I have used this tutorial .

Thanks.

Since your model is tiny, the GPU workload would thus also be small and your training script might be bottlenecked by the CPU e.g. to load and process the data.

Thank you for your reply.

Actually I didn’t quite understand what do you mean by bottleneck, do you mean that if i will take a big enough batch size then the computing will happen on the GPU?

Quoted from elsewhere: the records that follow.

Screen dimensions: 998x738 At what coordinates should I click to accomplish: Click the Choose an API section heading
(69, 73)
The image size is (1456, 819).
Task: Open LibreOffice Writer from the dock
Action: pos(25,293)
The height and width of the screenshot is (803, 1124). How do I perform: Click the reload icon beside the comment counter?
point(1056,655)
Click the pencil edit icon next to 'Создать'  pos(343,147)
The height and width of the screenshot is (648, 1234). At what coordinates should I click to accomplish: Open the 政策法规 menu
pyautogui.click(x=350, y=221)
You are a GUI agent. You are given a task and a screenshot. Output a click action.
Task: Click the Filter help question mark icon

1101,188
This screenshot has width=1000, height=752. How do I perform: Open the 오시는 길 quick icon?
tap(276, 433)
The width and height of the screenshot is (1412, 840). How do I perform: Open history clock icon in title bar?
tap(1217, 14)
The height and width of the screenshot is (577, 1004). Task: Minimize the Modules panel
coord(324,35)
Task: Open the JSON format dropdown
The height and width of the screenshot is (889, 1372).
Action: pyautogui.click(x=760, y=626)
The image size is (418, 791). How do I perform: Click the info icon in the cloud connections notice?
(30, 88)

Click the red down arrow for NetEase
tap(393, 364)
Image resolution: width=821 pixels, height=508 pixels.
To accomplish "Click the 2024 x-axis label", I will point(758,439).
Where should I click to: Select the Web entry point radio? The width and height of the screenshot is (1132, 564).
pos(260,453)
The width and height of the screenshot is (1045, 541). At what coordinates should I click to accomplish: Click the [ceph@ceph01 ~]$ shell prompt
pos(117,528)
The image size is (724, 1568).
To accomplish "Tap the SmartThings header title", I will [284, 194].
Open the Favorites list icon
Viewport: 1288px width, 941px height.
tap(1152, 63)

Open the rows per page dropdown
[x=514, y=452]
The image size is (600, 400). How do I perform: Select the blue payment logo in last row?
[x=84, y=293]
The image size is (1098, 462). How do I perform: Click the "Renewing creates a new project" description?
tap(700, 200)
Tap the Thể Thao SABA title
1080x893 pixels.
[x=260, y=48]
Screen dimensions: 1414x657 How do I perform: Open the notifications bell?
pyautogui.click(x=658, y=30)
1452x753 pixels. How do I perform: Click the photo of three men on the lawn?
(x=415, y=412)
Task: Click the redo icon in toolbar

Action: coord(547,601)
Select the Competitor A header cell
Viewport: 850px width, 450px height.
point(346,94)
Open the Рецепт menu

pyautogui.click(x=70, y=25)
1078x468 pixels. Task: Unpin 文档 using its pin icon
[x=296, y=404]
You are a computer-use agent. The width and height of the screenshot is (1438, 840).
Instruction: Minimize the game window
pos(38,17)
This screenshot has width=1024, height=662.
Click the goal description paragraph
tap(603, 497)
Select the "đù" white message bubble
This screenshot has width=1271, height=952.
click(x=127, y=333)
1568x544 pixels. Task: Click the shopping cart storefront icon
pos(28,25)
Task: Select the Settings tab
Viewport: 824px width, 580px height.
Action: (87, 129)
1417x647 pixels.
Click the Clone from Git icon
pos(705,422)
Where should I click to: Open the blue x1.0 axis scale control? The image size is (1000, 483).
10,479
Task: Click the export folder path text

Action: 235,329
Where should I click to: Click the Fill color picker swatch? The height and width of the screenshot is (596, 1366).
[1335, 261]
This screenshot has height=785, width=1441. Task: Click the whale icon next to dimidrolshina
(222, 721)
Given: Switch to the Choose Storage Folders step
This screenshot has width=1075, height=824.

The GPU is already used for the model forward and badckward passes.
However, since your model is really small, the CPU workload might be the bottleneck and would thus cause a low GPU utilization.
E.g. using some imaginary numbers:

  • GPU forward + backward pass takes 1s
  • data loading and processing as well as accuracy calculation takes 10s on the CPU

In this case, the CPU workload would be the bottleneck.

:pray: :pray:
I also wanted to ask, is that necessary:

cudnn.benchmark = True

I have found it on another post as a solution to similar problem.

cudnn.benchmark = True would use cuDNN’s internal profiling to select the fastest kernels for the current workload. If you are using static shapes, this should be beneficial. However, note that cuDNN will profile each new workload, which would be the case if input shapes change. So if your model is using a new input shapes in each iteration, you would pay the profiling cost every time.